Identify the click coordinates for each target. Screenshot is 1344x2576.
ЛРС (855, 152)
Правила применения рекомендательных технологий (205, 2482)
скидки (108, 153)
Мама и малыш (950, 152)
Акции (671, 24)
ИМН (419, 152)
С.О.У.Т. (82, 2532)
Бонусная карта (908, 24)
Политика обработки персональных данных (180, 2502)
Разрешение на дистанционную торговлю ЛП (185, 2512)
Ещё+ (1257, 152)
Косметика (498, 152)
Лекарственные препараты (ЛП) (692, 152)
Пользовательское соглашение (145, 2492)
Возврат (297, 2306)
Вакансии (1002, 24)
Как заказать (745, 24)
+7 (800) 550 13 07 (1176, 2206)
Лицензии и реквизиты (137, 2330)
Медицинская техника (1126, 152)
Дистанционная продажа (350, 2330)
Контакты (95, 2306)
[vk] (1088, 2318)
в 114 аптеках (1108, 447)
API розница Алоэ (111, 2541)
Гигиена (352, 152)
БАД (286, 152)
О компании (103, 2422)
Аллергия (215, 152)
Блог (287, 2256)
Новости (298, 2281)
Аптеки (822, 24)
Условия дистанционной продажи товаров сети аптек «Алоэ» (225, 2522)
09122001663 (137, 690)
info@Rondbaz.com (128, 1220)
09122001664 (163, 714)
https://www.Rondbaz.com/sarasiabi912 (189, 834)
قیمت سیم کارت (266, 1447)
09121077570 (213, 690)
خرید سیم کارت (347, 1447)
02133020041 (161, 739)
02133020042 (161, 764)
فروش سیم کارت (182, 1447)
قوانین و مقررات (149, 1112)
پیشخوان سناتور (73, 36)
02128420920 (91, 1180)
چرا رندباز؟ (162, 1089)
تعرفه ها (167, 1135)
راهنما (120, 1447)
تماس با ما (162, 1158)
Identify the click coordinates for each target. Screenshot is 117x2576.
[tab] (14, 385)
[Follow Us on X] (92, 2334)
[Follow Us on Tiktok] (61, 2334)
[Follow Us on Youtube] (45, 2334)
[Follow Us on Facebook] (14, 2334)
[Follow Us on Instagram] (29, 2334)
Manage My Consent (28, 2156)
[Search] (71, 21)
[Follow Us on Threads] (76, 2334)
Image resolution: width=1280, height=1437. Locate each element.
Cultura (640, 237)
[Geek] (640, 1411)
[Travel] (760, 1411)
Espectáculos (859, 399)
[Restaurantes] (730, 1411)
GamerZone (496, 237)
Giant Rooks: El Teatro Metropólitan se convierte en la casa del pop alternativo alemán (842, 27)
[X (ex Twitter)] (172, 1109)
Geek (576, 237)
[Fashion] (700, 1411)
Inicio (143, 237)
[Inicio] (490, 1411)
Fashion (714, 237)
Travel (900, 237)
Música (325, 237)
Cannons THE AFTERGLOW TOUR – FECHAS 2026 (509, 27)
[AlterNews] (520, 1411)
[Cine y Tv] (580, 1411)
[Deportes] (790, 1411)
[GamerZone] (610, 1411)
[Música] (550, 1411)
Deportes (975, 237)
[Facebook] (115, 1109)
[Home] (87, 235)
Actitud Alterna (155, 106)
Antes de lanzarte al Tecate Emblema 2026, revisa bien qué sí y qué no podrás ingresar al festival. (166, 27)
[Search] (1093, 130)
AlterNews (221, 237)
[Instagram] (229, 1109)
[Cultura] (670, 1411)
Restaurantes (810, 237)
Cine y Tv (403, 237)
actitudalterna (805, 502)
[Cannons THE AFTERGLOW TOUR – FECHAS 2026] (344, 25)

WORK TO BE COMPLETED - Tell how many lines of the data include the word "Follow", and nothing else.

EXERCISE OUTPUT - 6